[EXERCISE GOAL]:
Transcribe only the lines of the listing below from the one holding "The height and width of the screenshot is (529, 862)." through the one holding "You are a computer-use agent. The", inclusive, without any change.

** Opening INFORMATION SHOWN block **

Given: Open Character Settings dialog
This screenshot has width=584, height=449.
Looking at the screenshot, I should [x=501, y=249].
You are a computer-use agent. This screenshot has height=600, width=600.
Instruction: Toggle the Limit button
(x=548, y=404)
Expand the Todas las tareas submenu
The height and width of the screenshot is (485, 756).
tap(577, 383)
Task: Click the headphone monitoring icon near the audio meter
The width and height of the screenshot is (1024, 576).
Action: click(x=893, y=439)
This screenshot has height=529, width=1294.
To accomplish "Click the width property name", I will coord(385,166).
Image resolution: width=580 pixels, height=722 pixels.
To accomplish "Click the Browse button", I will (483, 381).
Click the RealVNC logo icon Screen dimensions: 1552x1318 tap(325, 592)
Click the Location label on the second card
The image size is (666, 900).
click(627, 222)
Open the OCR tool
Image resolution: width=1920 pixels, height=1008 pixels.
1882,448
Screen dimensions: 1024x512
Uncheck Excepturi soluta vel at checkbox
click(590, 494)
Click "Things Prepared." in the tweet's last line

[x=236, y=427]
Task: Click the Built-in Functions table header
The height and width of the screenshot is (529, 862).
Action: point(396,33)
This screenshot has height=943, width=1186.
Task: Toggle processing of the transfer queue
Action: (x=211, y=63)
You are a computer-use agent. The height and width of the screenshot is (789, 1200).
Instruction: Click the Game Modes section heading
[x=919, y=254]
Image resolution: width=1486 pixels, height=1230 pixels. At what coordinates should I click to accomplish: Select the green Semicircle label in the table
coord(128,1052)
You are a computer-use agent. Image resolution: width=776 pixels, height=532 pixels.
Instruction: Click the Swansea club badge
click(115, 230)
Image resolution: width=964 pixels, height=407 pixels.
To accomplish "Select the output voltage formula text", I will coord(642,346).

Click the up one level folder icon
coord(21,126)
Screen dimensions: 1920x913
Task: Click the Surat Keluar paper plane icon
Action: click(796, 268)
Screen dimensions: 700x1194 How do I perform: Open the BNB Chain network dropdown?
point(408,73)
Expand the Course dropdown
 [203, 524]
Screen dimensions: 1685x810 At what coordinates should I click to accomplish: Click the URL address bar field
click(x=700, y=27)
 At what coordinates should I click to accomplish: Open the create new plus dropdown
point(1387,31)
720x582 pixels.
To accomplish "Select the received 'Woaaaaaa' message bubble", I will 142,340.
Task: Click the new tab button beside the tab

** Closing INFORMATION SHOWN block **

[TASK ANSWER]:
The height and width of the screenshot is (529, 862).
Action: point(396,33)
This screenshot has height=943, width=1186.
Task: Toggle processing of the transfer queue
Action: (x=211, y=63)
You are a computer-use agent. The height and width of the screenshot is (789, 1200).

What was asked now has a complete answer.